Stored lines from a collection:
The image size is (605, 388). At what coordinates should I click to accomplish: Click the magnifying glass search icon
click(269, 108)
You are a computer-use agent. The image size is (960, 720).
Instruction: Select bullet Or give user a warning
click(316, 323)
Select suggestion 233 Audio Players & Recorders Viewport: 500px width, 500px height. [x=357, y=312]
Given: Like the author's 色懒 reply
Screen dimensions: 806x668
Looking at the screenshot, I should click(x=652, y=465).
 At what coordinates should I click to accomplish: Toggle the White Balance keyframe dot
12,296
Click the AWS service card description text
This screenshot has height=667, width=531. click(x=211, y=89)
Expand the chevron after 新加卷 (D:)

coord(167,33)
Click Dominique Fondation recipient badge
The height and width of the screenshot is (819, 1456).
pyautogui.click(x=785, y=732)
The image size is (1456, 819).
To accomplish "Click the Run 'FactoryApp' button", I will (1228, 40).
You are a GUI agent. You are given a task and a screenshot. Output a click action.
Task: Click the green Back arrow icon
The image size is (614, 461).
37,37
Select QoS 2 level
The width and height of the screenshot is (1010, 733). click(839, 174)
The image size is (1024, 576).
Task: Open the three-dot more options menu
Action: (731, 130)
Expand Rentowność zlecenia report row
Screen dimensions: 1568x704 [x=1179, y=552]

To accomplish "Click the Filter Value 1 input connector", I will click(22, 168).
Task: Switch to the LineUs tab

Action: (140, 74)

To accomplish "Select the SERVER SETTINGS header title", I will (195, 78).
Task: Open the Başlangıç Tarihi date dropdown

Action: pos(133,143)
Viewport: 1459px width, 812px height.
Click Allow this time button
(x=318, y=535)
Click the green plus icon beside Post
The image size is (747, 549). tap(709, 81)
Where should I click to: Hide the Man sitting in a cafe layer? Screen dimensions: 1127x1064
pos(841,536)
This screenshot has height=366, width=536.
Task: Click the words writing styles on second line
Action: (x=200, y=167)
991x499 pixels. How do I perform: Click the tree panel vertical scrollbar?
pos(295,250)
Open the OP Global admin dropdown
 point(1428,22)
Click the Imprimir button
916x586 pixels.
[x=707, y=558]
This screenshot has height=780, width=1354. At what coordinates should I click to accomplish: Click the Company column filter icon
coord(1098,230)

- **WHAT TO WORK ON**
Copy out every one of the lines above, keeping each one word for word.

- **EXERCISE ANSWER**
The image size is (605, 388). At what coordinates should I click to accomplish: Click the magnifying glass search icon
click(269, 108)
You are a computer-use agent. The image size is (960, 720).
Instruction: Select bullet Or give user a warning
click(316, 323)
Select suggestion 233 Audio Players & Recorders Viewport: 500px width, 500px height. [x=357, y=312]
Given: Like the author's 色懒 reply
Screen dimensions: 806x668
Looking at the screenshot, I should click(x=652, y=465).
 At what coordinates should I click to accomplish: Toggle the White Balance keyframe dot
12,296
Click the AWS service card description text
This screenshot has height=667, width=531. click(x=211, y=89)
Expand the chevron after 新加卷 (D:)

coord(167,33)
Click Dominique Fondation recipient badge
The height and width of the screenshot is (819, 1456).
pyautogui.click(x=785, y=732)
The image size is (1456, 819).
To accomplish "Click the Run 'FactoryApp' button", I will (1228, 40).
You are a GUI agent. You are given a task and a screenshot. Output a click action.
Task: Click the green Back arrow icon
The image size is (614, 461).
37,37
Select QoS 2 level
The width and height of the screenshot is (1010, 733). click(839, 174)
The image size is (1024, 576).
Task: Open the three-dot more options menu
Action: (731, 130)
Expand Rentowność zlecenia report row
Screen dimensions: 1568x704 [x=1179, y=552]

To accomplish "Click the Filter Value 1 input connector", I will click(22, 168).
Task: Switch to the LineUs tab

Action: (140, 74)

To accomplish "Select the SERVER SETTINGS header title", I will (195, 78).
Task: Open the Başlangıç Tarihi date dropdown

Action: pos(133,143)
Viewport: 1459px width, 812px height.
Click Allow this time button
(x=318, y=535)
Click the green plus icon beside Post
The image size is (747, 549). tap(709, 81)
Where should I click to: Hide the Man sitting in a cafe layer? Screen dimensions: 1127x1064
pos(841,536)
This screenshot has height=366, width=536.
Task: Click the words writing styles on second line
Action: (x=200, y=167)
991x499 pixels. How do I perform: Click the tree panel vertical scrollbar?
pos(295,250)
Open the OP Global admin dropdown
 point(1428,22)
Click the Imprimir button
916x586 pixels.
[x=707, y=558]
This screenshot has height=780, width=1354. At what coordinates should I click to accomplish: Click the Company column filter icon
coord(1098,230)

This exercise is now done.